● **Required action**
Once the pictures are removed, return each record below exactly as written.

● **Provided information**
== Segment start ==

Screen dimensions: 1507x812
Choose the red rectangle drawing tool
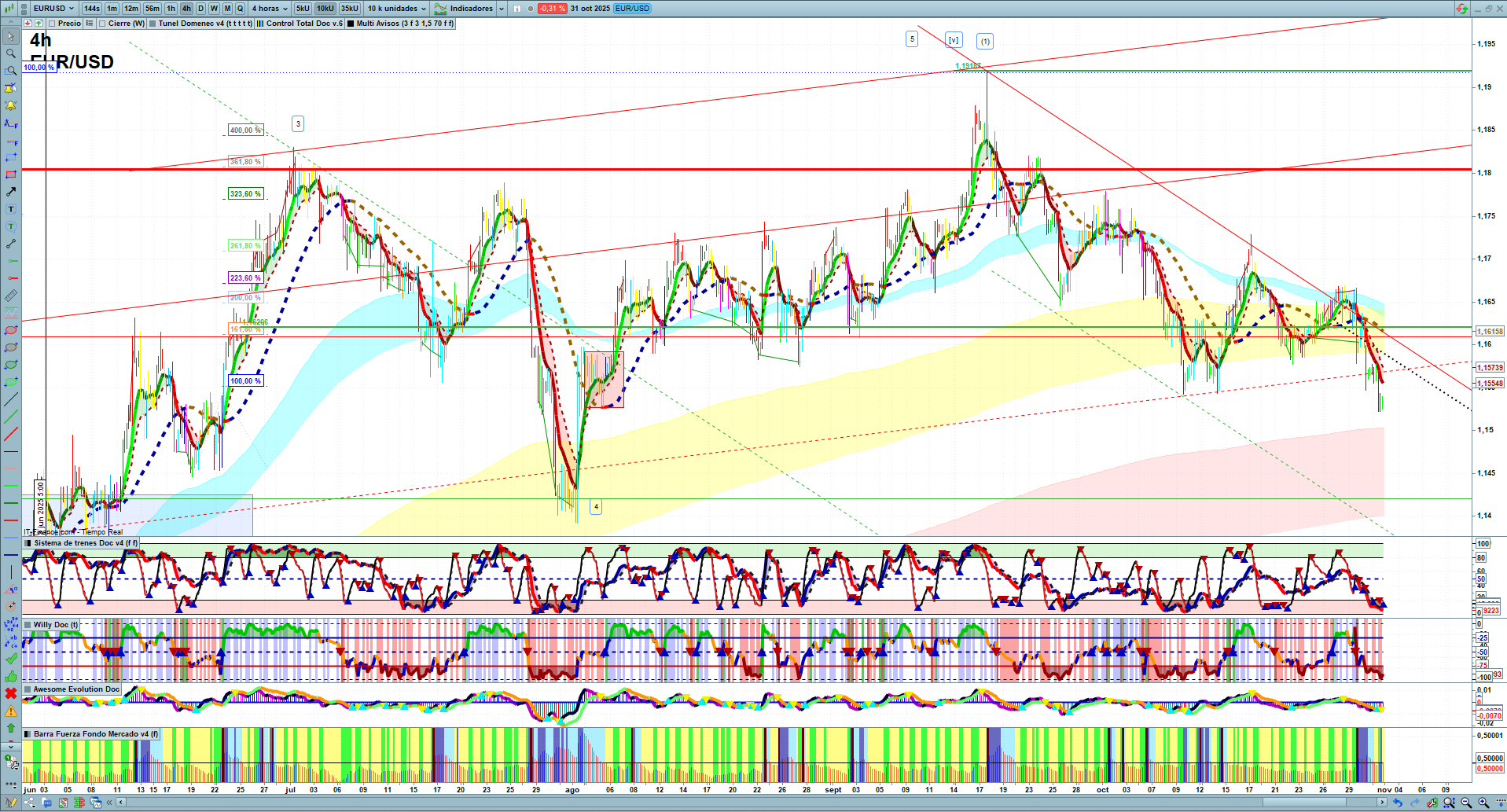11,175
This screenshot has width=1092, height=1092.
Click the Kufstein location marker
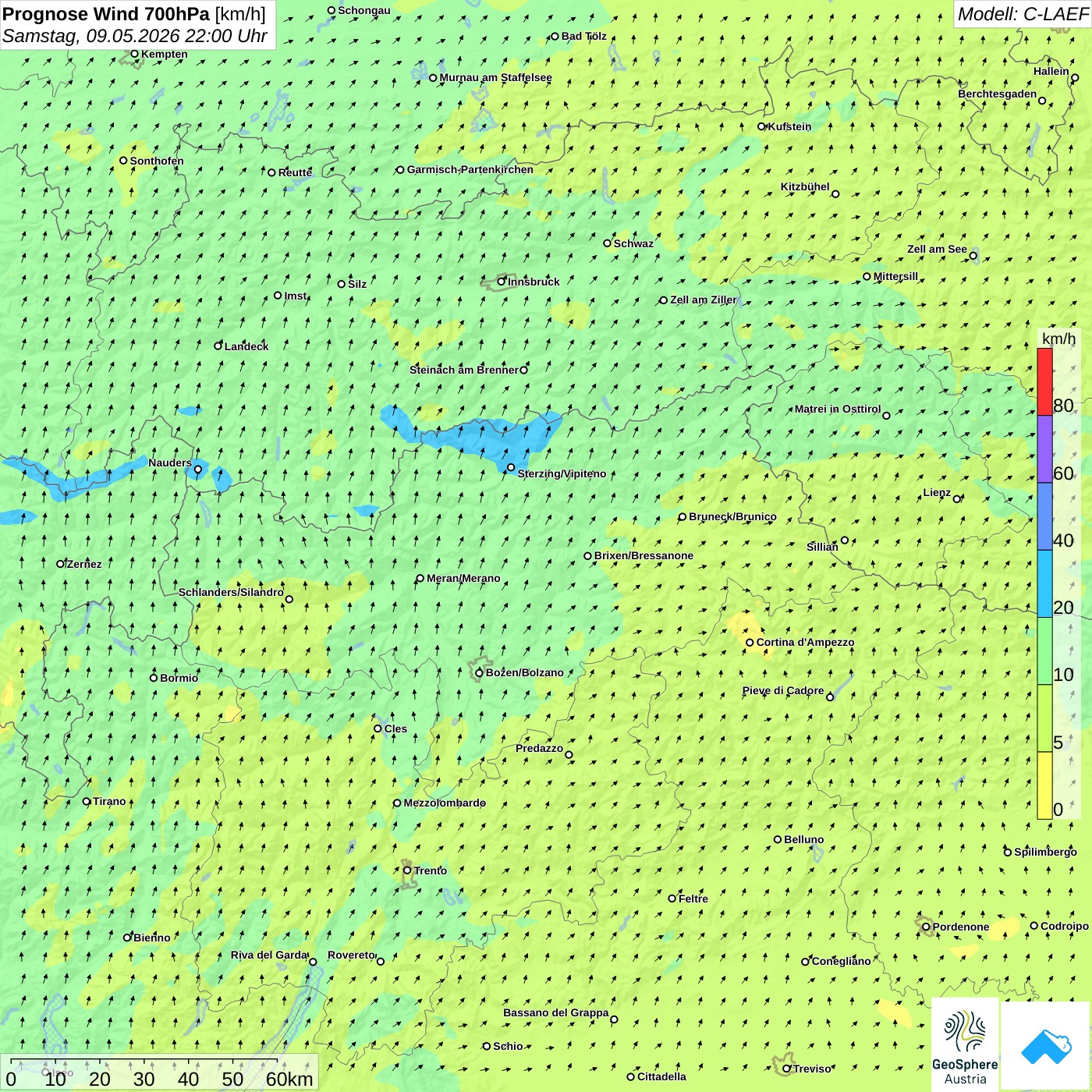pos(762,126)
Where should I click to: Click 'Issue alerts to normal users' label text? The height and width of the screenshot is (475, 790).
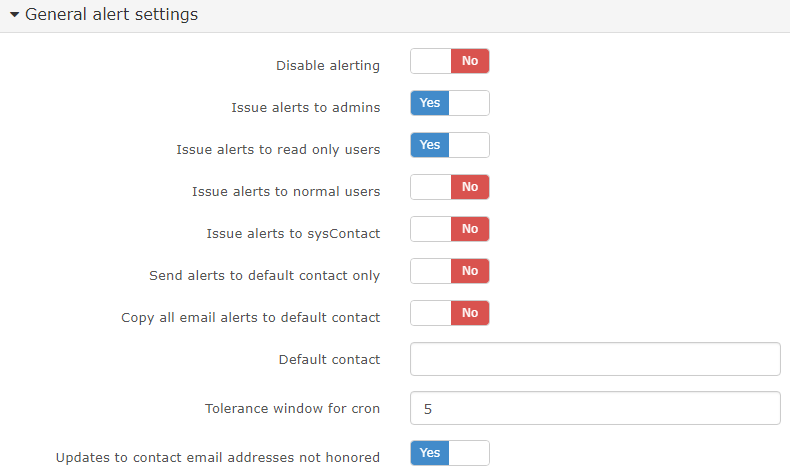point(286,191)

== Segment end ==

● **Answer for the task**
Screen dimensions: 1507x812
Choose the red rectangle drawing tool
11,175
This screenshot has width=1092, height=1092.
Click the Kufstein location marker
pos(762,126)
Where should I click to: Click 'Issue alerts to normal users' label text? The height and width of the screenshot is (475, 790).
point(286,191)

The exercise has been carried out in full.